私たちの研究室は異なった戦略を取っている。統計的手法によって微生物-代謝物質関係を発見するのではなく、特定の微生物の構成がメタボロームにどのように影響するかについての私たちの考えを機構モデル化し、それらのモデルをそれら自身の解析の一部として使うのである。実際に、私たちはこの手法を使って、「ゲノムと代謝の情報をベースとして、各微生物が特定の代謝物質を産生したり取り込んだりする能力についてどんなことを知り得るのか?」などの疑問の答えを得ようとしている。それが分かれば、特定の微生物集団が特定の代謝物質を産生または分解する能力を予測することができ、これらの予測を実際のメタボロームデータと比べることが可能になる。私たちは、このアプローチによって単純な相関関係ベースの解析に潜む落とし穴を避けられることを示した4。そして、この先の数カ月のうちに、解析の枠組みの改定版を発表する予定だ。

このような研究によって、例えば、有害な代謝物質の過剰生産や、有益な代謝物質の生産減少の原因となる特定の微生物を明らかにするなどによって、マイクロバイオームベースの治療法を改善できるかもしれない。

がんを計算するChristina Curtisスタンフォード大学(米国カリフォルニア州)の 計算システム生物学者

腫瘍のプログレッションをシミュレートするモデルを、ソフトウエアコードを用いて作ることができる。 Credit: Getty

がんについては、疾患が形成される過程を見ることはできない。見ることができるのは最終的な結果のみ。臨床的に検知可能になって、ようやく私たちは腫瘍の試料を採取できるのだ。その頃には腫瘍はすでに多くの変異を獲得しているため、私たちは何が起こっていたかを推測するしかない。
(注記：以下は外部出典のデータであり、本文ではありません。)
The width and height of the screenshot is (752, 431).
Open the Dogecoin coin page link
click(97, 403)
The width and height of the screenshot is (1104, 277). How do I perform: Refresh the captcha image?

私たちの研究チームは、組織の空間的な構造を説明しつつ、腫瘍プログレッションの動態を探るための計算モデルを作った。このモデルを使えば、さまざまなシナリオをシミュレートして、患者データを模擬した変異パターンを持つ「仮想腫瘍」を発生させることができる。実際のゲノムデータとシミュレーションデータを比べることによって、患者の腫瘍の原因となった可能性の高いパラメーターがどれなのかを推論することが可能になる。

私はこれらの推論的アプローチを、最近登場してきたバーコード法や記録法を使った腫瘍系統と表現型の直接測定によって補えるようになったことに興奮している。過去2年間の進歩には、哺乳類の発生中の細胞の運命を記録できるCRISPRベースのバーコードの発展も含まれている5,6。他の技術では、RNAのin situ発現によるDNAバーコードの画像ベースの検出を使って、細胞の系列、空間的接近性、および表現型を捉えることができる7

大腸がんの増殖をモデル化した研究8で、私たちは腫瘍塩基配列データとシミュレーションを使用して原発腫瘍と転移性腫瘍の関係を研究した。これらの推論的分析から、大多数のがんは、原発腫瘍に10万個程度の細胞しか含まれない段階で広がっていたことが分かった。結腸内視鏡検査などの標準的な診断法では検出できない小ささだ。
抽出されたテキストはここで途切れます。